Things are looking very positive for (payday) lending in 2013. I’m going to make the prediction that the name “Payday” is going away. High interest / high risk loans are not going anywhere. I think the concept of paying a loan in 2 weeks is going by the wayside. It makes the situation uncomfortable for the lender and the borrower.
With that out of the way, what’s different about 2013?
- Think Finance proved that you can get big fast. Gross revenue of ~$502 million in 2012. This is remarkable because 2011 was ~$249 million. Yep, that’s 100% growth.
- High tech companies are getting into the mix, like LendUp and BillFloat trying to disrupt the industry. Don’t forget Zest Cash, founded by a former Google exec. These companies are raising millions in capital from investors.

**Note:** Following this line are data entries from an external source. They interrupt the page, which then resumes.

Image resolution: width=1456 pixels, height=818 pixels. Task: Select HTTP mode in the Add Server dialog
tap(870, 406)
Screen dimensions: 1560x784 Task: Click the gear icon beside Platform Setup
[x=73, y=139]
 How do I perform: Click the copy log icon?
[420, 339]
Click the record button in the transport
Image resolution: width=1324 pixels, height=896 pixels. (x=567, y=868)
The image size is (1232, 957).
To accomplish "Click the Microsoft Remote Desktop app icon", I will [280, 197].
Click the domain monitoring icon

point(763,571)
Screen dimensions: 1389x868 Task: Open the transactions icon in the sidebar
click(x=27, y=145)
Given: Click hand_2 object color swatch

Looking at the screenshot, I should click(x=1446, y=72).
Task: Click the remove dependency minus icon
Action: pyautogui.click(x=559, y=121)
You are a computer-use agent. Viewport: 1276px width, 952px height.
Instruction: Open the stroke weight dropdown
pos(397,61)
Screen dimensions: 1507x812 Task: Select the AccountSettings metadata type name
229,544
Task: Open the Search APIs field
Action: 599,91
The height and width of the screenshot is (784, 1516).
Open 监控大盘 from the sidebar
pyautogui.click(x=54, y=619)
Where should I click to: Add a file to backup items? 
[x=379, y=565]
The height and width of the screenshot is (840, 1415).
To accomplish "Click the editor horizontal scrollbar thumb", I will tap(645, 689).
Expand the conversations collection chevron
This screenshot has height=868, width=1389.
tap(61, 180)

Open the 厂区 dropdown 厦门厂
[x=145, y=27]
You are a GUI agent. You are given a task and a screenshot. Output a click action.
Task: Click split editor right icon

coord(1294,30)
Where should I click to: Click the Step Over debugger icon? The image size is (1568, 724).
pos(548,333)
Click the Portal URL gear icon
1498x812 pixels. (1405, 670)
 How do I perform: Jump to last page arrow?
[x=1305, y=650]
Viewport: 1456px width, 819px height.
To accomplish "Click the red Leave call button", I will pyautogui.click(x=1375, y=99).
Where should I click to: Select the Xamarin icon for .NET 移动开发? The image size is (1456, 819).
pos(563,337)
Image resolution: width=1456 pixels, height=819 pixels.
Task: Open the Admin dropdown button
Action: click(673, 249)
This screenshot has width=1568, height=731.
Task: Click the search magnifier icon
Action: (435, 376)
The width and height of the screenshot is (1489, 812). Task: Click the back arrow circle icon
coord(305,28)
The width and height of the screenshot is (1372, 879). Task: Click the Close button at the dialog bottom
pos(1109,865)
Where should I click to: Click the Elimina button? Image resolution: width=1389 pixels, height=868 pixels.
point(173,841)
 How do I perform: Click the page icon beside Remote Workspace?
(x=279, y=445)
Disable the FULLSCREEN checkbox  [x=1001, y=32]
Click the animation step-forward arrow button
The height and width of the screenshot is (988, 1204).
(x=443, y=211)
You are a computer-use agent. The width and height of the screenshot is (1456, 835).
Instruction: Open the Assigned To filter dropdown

Now the big pink elephant in the room. Think Finance partners with banks and Indian tribes that allow them to avoid state scrutiny. I say, good for them. I’ve seen the terrible bills that have become laws in many states. Most of them piss off borrowers and treat them like children. Think Finance is able to offer financial products that provide borrowers that need cash with terms that are manageable. Everything I’ve heard is that they treat their customers right. That’s how real competition works.
What state legislators don’t realize (or don’t care) is that they are killing competition and it’s harming the consumer. Many of these states are more interested in creating more state jobs and licensing revenue than helping the consumers in their state. It will be interesting to see what happens on the federal level. I know of at least 502 million reasons that it’s going to be interesting.